======== EXERCISE DATA ========

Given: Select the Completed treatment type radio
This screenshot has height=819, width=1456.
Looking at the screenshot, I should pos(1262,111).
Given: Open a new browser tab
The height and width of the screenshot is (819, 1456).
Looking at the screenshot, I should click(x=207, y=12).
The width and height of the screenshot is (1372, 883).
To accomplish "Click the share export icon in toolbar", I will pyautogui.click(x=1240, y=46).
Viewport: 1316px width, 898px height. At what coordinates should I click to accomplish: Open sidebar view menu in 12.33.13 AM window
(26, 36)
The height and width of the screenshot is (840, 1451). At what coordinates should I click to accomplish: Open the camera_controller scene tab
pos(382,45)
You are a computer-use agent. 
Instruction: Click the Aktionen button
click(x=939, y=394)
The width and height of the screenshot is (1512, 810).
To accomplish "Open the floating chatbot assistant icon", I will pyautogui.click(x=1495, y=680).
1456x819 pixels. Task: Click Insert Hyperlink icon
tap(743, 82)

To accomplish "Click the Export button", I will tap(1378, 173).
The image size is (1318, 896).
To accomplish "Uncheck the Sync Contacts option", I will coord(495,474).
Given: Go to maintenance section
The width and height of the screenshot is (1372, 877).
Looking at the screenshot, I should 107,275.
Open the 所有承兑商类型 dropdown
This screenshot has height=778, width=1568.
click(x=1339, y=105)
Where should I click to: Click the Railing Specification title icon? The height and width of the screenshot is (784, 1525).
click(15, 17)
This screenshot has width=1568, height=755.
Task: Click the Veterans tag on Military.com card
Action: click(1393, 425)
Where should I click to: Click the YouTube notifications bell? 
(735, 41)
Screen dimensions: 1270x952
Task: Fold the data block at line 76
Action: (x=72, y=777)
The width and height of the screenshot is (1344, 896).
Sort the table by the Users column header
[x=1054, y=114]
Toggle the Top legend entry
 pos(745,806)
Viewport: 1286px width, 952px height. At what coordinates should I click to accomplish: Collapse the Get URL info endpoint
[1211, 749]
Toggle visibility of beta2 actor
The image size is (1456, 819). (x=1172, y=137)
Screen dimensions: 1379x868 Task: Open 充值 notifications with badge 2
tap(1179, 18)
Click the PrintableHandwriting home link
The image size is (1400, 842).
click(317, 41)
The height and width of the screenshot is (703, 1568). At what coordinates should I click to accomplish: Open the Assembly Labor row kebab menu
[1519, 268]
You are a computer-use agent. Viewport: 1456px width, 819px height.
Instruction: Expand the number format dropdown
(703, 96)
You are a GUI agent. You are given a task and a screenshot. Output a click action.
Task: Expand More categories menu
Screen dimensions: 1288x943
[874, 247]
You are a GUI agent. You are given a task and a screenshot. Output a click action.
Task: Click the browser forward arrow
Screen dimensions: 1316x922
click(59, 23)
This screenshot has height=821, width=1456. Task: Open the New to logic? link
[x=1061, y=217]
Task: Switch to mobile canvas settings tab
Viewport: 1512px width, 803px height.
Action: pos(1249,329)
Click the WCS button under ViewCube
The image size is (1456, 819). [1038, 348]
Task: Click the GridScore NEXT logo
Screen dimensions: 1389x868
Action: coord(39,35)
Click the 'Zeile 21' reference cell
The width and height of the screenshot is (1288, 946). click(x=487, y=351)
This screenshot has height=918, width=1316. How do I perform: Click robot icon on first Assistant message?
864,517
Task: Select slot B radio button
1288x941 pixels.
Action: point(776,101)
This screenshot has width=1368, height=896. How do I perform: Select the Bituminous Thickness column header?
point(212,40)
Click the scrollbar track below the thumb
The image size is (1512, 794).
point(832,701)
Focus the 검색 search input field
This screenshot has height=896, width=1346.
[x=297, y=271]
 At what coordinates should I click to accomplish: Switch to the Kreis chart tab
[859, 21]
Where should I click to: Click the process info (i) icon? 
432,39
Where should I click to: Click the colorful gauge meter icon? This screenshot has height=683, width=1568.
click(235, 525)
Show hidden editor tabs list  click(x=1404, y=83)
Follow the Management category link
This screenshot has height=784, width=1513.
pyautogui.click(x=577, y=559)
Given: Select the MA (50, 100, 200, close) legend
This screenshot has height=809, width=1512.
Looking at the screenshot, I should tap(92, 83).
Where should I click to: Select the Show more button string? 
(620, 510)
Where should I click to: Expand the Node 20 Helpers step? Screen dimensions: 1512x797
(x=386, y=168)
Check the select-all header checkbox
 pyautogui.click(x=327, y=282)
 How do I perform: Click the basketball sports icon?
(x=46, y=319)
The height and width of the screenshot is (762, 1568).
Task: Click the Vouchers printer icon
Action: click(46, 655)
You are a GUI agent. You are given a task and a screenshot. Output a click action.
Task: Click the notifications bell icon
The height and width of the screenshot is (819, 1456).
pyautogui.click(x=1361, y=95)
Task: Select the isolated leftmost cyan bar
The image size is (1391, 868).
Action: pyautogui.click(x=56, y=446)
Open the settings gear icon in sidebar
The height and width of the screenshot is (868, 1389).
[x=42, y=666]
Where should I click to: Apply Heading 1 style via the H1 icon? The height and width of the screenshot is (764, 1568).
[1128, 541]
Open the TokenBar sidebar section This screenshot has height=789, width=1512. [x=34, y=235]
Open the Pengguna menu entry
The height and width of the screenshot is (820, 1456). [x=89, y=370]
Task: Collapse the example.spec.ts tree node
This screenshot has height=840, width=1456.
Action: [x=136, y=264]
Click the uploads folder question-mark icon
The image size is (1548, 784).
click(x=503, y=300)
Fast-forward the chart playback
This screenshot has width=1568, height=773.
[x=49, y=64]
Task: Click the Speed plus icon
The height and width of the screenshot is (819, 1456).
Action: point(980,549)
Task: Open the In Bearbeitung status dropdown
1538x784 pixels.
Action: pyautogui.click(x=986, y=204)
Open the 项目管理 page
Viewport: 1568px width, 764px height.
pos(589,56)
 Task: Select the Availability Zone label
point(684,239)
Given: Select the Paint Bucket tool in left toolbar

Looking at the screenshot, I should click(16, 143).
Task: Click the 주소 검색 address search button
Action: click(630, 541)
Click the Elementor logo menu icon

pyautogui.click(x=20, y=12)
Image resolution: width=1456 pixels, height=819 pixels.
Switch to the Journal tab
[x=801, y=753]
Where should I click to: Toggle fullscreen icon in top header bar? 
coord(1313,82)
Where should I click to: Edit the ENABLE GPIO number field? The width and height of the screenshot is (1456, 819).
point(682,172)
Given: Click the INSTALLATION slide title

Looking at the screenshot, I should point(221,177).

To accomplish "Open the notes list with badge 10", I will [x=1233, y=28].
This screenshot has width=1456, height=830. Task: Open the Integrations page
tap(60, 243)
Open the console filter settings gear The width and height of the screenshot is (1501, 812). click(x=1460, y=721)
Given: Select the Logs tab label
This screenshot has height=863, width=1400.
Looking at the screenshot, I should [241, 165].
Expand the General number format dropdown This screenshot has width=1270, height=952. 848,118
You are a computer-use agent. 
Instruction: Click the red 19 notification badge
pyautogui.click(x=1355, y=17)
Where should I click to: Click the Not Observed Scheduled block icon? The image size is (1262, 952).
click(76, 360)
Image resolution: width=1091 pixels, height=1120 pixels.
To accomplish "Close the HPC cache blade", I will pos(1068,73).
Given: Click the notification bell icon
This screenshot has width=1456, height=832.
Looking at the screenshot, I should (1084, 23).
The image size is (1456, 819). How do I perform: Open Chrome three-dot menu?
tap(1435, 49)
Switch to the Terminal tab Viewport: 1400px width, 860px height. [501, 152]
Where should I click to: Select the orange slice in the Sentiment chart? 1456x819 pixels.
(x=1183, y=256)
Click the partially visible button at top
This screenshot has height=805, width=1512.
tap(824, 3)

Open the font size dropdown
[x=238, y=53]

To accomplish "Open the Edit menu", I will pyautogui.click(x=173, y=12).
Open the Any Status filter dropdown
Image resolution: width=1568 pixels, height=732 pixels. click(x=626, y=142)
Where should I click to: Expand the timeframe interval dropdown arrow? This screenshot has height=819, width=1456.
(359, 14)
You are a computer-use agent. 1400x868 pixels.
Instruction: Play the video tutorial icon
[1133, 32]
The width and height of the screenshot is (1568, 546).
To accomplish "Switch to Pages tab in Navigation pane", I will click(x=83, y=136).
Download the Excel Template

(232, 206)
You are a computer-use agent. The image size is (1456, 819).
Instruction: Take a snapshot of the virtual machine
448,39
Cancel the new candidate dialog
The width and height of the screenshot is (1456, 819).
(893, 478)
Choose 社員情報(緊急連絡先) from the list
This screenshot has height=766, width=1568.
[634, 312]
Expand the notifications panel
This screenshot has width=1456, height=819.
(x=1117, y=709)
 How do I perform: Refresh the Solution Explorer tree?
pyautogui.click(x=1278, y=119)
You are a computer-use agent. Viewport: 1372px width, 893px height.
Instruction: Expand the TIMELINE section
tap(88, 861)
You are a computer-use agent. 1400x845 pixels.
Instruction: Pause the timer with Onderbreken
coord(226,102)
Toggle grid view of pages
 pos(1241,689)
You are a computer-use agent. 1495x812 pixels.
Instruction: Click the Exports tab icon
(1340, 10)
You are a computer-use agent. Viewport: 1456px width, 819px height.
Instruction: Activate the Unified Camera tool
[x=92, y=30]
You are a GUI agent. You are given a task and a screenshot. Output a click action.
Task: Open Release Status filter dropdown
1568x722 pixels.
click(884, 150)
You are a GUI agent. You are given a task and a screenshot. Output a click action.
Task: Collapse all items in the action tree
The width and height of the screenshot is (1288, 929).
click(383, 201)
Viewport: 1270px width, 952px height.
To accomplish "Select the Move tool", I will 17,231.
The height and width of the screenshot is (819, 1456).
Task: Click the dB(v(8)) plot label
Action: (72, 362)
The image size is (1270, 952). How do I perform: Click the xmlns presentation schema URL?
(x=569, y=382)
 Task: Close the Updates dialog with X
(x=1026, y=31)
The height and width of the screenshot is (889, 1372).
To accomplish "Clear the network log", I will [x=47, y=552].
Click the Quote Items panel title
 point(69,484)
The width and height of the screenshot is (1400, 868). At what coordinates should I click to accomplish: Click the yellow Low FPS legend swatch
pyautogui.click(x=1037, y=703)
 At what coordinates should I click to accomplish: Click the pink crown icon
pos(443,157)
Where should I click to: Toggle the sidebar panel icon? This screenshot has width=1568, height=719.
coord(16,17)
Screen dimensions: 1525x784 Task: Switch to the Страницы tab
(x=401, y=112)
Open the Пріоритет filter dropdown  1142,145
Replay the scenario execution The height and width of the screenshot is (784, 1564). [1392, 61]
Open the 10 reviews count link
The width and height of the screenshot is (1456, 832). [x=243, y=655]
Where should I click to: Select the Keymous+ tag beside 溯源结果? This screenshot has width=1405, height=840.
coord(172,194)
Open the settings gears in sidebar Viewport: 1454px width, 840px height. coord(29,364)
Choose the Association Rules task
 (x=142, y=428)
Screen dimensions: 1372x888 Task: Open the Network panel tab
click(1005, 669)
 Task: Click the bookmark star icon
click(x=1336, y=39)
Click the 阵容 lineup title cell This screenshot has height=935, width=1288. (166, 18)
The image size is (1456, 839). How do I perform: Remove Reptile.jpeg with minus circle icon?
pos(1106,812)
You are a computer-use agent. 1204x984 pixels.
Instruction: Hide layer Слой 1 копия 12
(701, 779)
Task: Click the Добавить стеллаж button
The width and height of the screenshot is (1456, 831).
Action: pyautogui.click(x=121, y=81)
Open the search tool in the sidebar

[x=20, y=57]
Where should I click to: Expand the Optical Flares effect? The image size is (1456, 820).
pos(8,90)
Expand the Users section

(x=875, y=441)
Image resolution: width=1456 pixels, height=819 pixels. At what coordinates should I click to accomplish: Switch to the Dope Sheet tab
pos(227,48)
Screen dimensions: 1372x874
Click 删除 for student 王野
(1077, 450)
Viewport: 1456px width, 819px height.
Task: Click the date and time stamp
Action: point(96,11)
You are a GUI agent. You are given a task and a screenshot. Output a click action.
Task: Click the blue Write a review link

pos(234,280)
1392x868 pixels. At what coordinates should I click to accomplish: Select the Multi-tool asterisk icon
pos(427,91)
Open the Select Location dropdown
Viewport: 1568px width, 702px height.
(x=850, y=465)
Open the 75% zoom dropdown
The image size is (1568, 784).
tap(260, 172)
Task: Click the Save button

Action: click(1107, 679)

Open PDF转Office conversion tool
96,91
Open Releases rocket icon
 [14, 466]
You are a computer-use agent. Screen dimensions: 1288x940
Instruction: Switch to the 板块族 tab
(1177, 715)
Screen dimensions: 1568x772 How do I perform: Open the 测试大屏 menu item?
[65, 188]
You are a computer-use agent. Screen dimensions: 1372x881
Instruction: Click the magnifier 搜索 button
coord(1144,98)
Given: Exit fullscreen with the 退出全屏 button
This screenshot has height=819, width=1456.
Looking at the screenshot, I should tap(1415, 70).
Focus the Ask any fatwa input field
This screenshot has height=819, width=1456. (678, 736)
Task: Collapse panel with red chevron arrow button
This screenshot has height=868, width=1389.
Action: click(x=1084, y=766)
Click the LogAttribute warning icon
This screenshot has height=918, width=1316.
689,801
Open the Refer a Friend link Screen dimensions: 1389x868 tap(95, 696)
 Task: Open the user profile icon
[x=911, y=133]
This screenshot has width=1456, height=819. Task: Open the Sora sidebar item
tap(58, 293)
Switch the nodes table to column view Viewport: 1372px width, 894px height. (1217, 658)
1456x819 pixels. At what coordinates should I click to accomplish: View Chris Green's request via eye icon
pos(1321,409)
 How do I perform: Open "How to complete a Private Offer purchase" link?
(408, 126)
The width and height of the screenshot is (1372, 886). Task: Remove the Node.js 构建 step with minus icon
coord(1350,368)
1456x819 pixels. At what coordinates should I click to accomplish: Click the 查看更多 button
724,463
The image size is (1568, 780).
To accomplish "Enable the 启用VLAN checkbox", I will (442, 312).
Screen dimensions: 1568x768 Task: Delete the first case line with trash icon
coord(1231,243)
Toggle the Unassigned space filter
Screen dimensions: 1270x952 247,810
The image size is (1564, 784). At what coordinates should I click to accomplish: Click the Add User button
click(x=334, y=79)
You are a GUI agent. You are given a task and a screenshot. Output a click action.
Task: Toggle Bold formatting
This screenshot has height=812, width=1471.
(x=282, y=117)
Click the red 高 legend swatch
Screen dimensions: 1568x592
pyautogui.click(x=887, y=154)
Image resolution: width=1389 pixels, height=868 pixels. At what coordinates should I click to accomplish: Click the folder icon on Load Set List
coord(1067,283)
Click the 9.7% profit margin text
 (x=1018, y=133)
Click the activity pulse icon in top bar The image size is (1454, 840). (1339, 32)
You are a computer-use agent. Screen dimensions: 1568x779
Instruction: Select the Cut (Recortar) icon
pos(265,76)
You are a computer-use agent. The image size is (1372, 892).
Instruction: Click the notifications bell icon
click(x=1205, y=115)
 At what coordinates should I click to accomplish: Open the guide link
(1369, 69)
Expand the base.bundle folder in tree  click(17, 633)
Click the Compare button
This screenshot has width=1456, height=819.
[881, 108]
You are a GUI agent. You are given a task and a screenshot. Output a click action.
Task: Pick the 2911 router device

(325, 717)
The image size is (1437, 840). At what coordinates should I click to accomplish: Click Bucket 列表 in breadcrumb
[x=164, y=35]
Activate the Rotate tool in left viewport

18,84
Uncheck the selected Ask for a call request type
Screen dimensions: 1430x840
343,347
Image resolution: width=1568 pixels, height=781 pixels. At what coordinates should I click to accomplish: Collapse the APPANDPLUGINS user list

========

Please print the records above exactly from their first line. End with the line containing "The width and height of the screenshot is (1372, 883).", and include it.

Given: Select the Completed treatment type radio
This screenshot has height=819, width=1456.
Looking at the screenshot, I should pos(1262,111).
Given: Open a new browser tab
The height and width of the screenshot is (819, 1456).
Looking at the screenshot, I should click(x=207, y=12).
The width and height of the screenshot is (1372, 883).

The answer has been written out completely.